### Prompt
The span to repeat in the listing below runs from the line containing "Image resolution: width=768, height=2502." to the line containing "Arms & Armor (365, 1871)", inclusive. Repeat it exactly, and only it.

### Dataset extract
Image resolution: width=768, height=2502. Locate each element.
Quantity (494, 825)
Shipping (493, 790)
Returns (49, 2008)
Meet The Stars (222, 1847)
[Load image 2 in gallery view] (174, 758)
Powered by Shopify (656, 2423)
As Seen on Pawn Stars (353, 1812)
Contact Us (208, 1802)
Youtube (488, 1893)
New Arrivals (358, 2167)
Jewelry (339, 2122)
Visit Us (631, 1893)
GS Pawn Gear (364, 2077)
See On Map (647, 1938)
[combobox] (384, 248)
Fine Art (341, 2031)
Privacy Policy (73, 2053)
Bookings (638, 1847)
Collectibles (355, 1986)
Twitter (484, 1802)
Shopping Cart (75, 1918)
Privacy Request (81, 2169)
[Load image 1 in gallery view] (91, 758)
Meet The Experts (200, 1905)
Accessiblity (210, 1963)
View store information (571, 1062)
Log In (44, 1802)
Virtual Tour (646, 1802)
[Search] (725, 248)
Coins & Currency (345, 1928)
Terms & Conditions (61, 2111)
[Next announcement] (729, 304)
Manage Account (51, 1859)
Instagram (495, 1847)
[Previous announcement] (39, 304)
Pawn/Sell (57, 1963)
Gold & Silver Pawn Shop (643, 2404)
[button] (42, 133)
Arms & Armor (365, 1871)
---
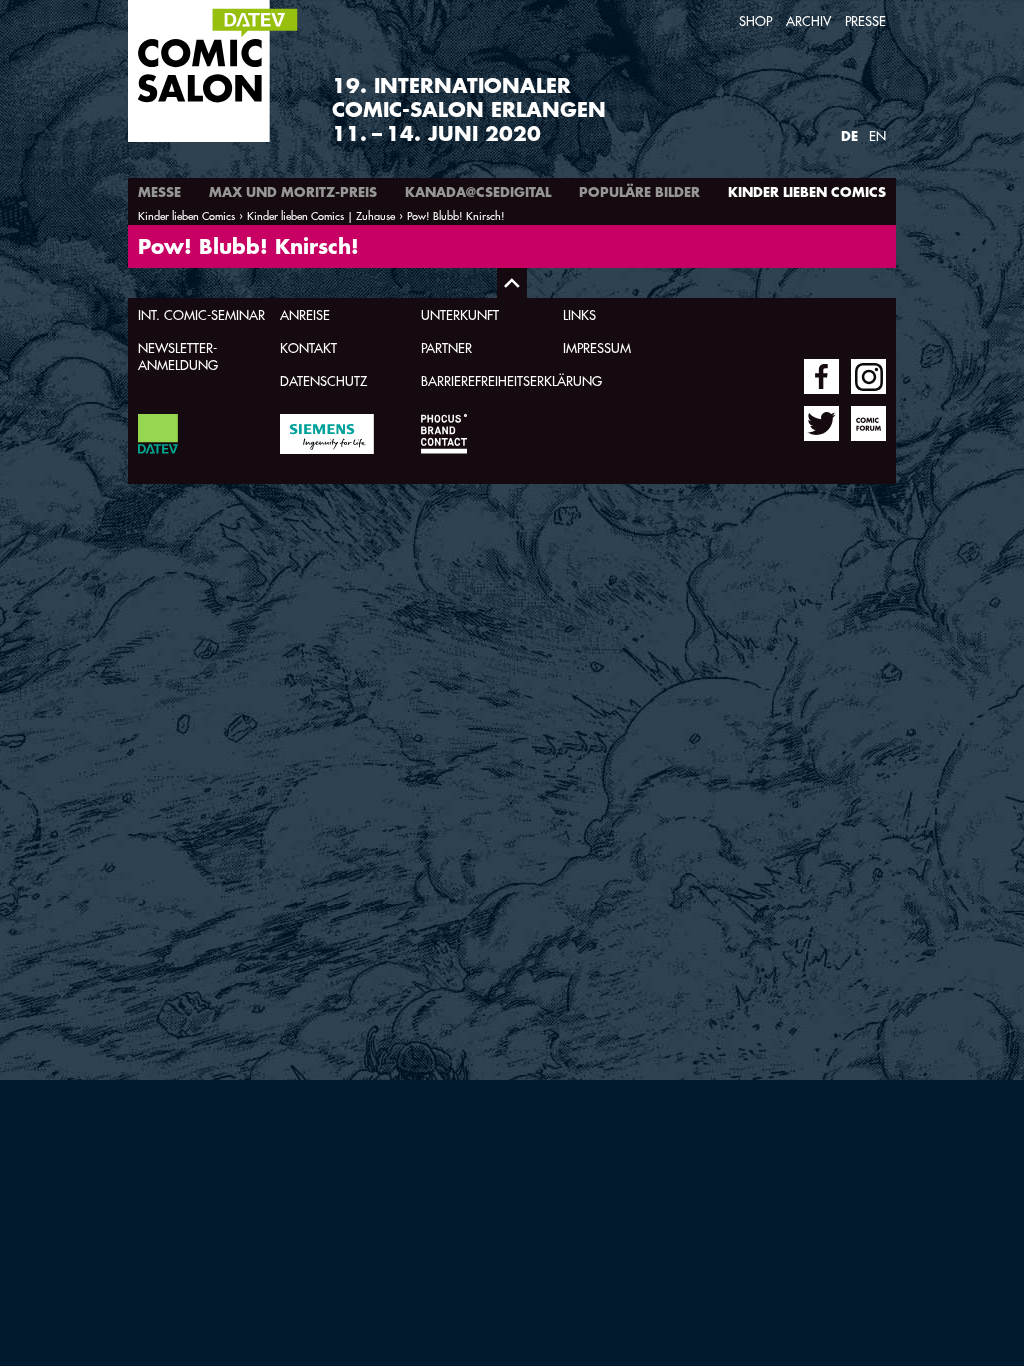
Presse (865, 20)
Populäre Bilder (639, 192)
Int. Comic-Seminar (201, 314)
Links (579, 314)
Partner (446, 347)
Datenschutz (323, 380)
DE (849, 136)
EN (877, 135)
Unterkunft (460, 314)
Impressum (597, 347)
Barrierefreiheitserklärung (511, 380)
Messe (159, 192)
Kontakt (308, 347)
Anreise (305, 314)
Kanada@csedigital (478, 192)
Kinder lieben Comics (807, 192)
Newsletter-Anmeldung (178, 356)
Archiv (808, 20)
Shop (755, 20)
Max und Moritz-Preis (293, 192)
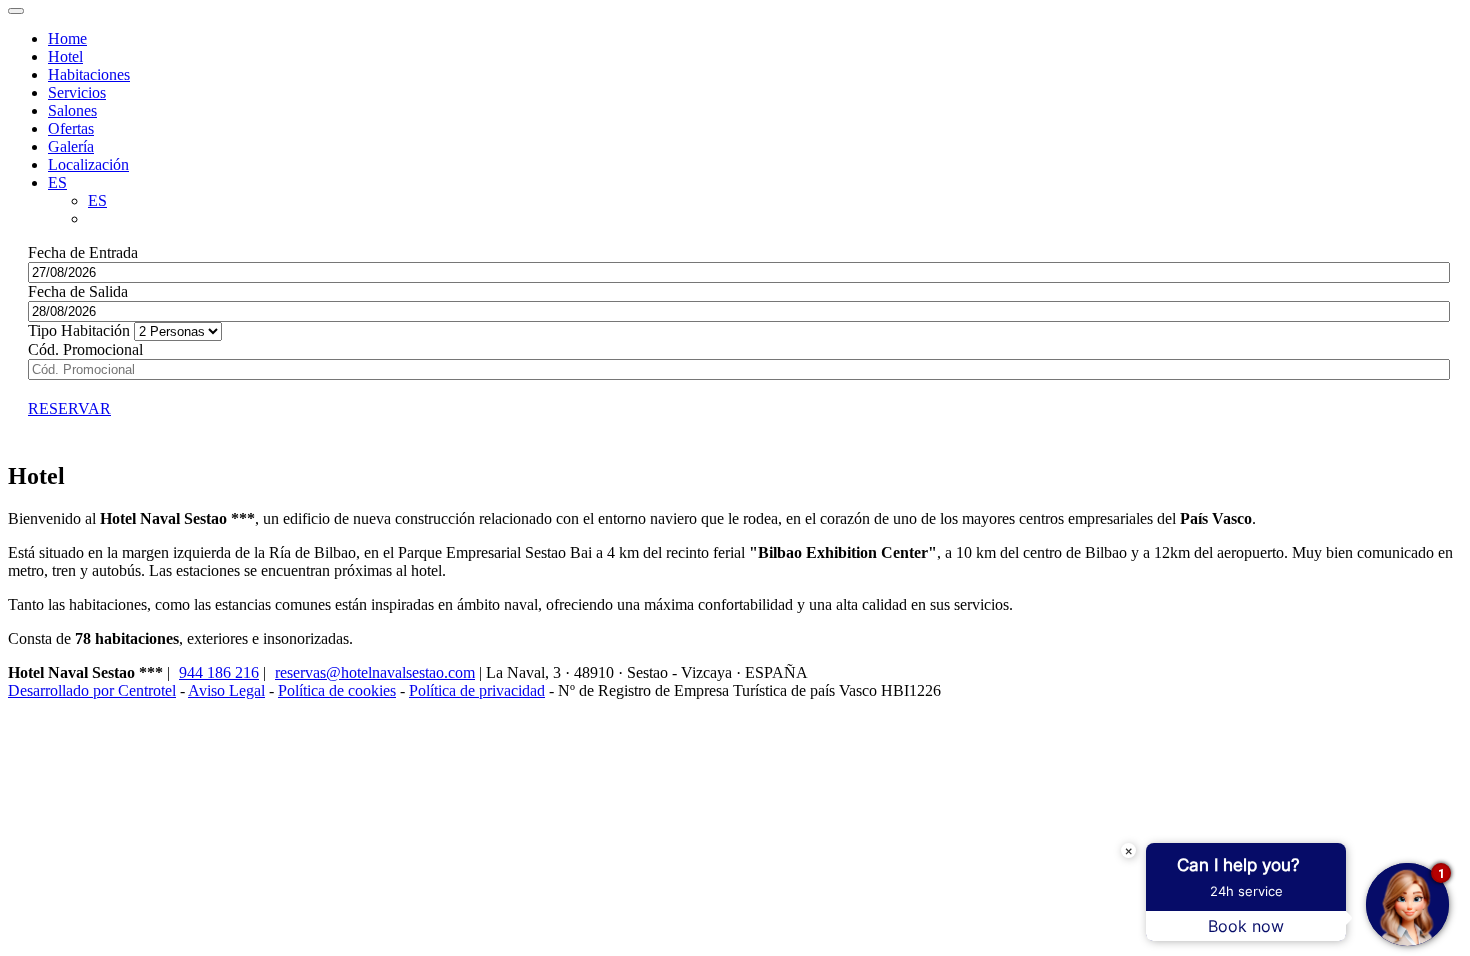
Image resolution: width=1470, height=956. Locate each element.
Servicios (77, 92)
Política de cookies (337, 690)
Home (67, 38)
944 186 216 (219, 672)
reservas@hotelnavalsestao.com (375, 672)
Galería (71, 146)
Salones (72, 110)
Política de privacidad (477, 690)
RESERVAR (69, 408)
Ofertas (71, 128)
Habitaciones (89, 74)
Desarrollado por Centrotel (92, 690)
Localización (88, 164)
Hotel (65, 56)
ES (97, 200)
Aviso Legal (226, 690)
==
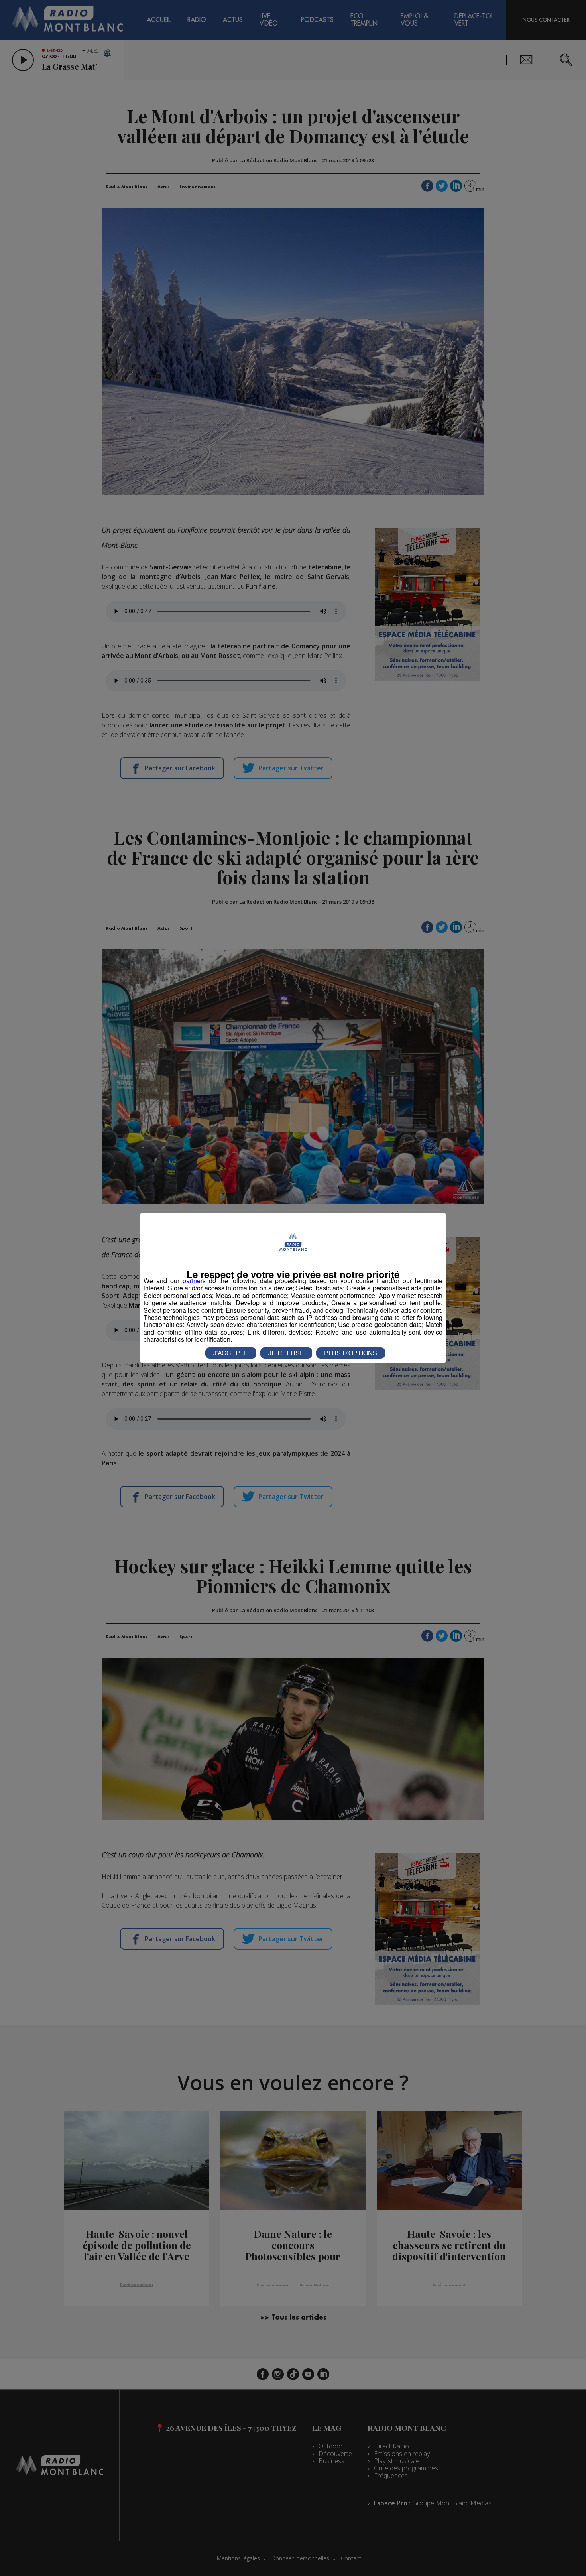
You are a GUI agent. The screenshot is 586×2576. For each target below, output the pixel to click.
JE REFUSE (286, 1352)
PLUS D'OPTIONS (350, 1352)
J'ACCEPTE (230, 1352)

### Your response
Image resolution: width=768, height=2502. Locate each element.
Quantity (494, 825)
Shipping (493, 790)
Returns (49, 2008)
Meet The Stars (222, 1847)
[Load image 2 in gallery view] (174, 758)
Powered by Shopify (656, 2423)
As Seen on Pawn Stars (353, 1812)
Contact Us (208, 1802)
Youtube (488, 1893)
New Arrivals (358, 2167)
Jewelry (339, 2122)
Visit Us (631, 1893)
GS Pawn Gear (364, 2077)
See On Map (647, 1938)
[combobox] (384, 248)
Fine Art (341, 2031)
Privacy Policy (73, 2053)
Bookings (638, 1847)
Collectibles (355, 1986)
Twitter (484, 1802)
Shopping Cart (75, 1918)
Privacy Request (81, 2169)
[Load image 1 in gallery view] (91, 758)
Meet The Experts (200, 1905)
Accessiblity (210, 1963)
View store information (571, 1062)
Log In (44, 1802)
Virtual Tour (646, 1802)
[Search] (725, 248)
Coins & Currency (345, 1928)
Terms & Conditions (61, 2111)
[Next announcement] (729, 304)
Manage Account (51, 1859)
Instagram (495, 1847)
[Previous announcement] (39, 304)
Pawn/Sell (57, 1963)
Gold & Silver Pawn Shop (643, 2404)
[button] (42, 133)
Arms & Armor (365, 1871)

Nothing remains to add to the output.